Resuspend the pellets in the antibody mix and incubate for 30 to 40 minutes on ice away from light. Add one milliliter of PBS supplemented with 2%FBS to wash the cells and centrifuge for five minutes at 1, 575 G.To initiate the flow cytometry analysis, resuspend the retrieved pellet in 200 microliters of 1X PBS with 10%FBS, supplemented with DAPI in a 1 to 2000 solution. Analyze the tubes in a cytometer using the parameters described in the text manuscript.
Use an FSC-H versus FSC-W graph plot to gate the singlet population. In the singlet fraction, use a DAPI-A versus FSC-A graph plot to determine the viable cell population. With the DAPI-negative population previously gated, use an APCA-A versus FSC-A graph plot to determine the CD45-positive population.
To fix the BM-like structure, transfer the insert from the old plate to a new six-well plate filled with 1X PBS. Then, gently replace the medium inside the insert with 1X PBS. Once the insert is washed, place it within a new six-well plate and fill both the well and the insert with freshly-opened paraformaldehyde.

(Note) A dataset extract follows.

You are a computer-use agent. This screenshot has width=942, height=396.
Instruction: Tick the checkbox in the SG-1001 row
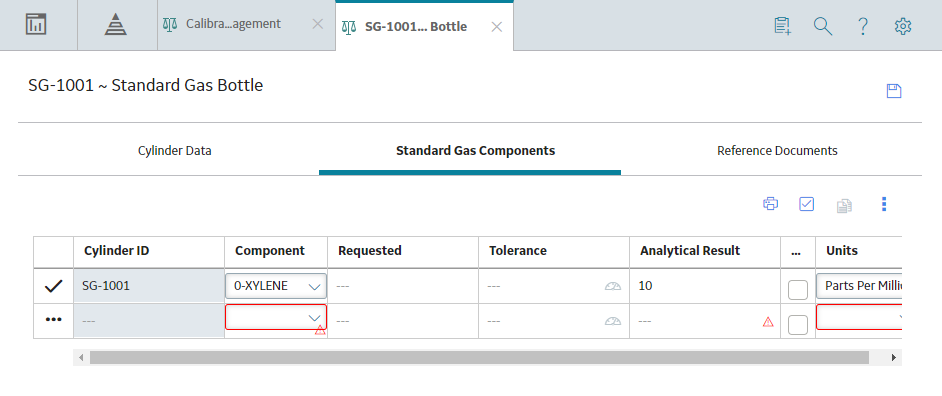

Allow the fixation process to proceed for four hours at room temperature, away from light. Next, wash the insert once with 1X PBS and store it at four degrees Celsius away from light. After the desired exposure, the results suggested that it was possible to maintain hematological cells for at least six weeks within the 3D model before retrieving viable cells.

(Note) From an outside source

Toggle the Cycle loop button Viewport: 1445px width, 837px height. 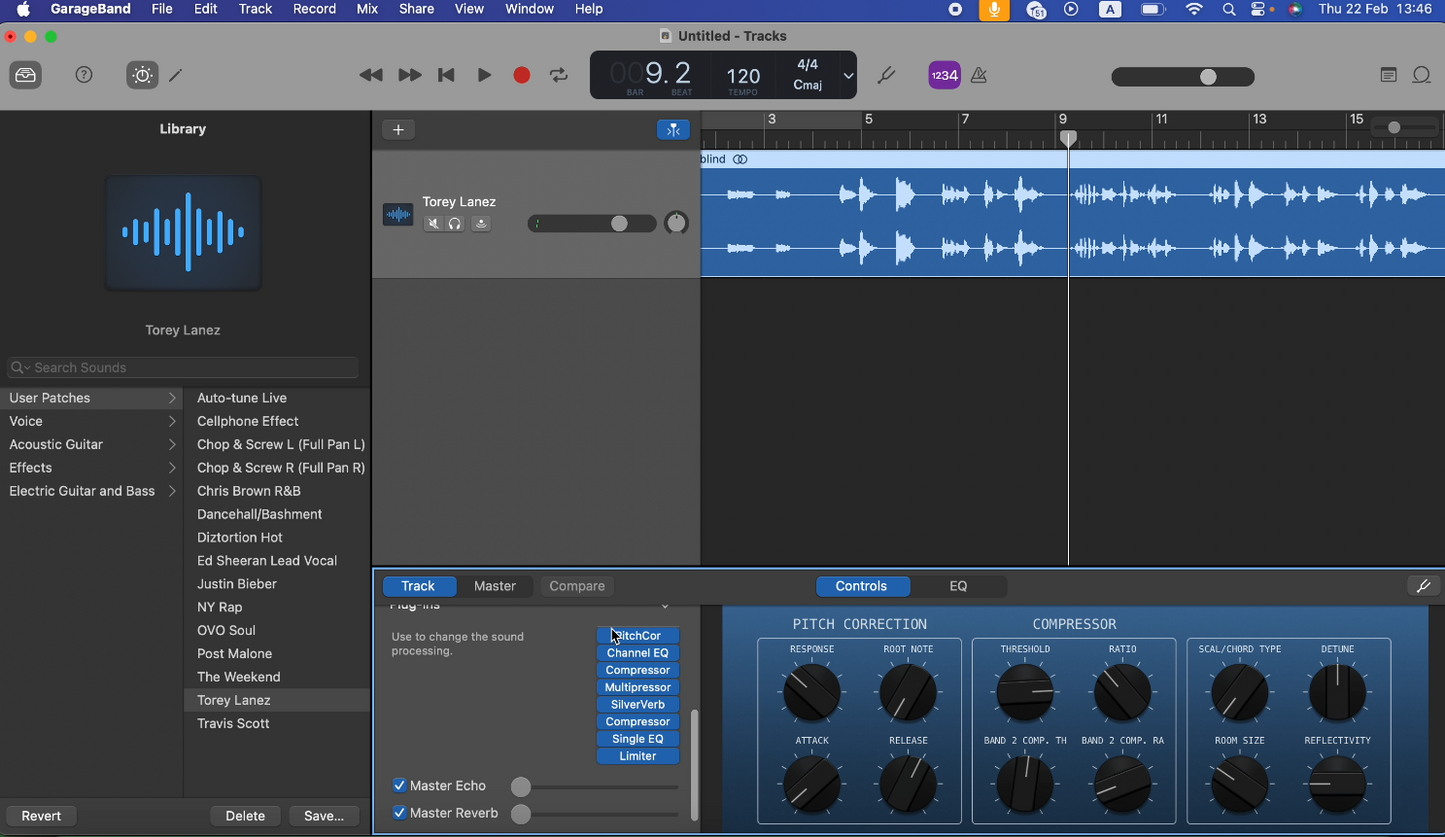559,76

It was possible to substitute the HS27A cell line with primary normal bone marrow MSC or acute myeloid leukemia MSC in this 3D BM-like model, or replace the hematopoietic cell line with primary HSCs. Paraffin-embedding and immunochemistry successfully allowed the analysis of CD45 and CD73 contents using the 3D models. This 3D systems requires three weeks of bone marrow-like structures and additional time with cells of interest.
And sterile conditions must be maintained as sometimes, we can see medium contaminations with the twice-weekly medium changes.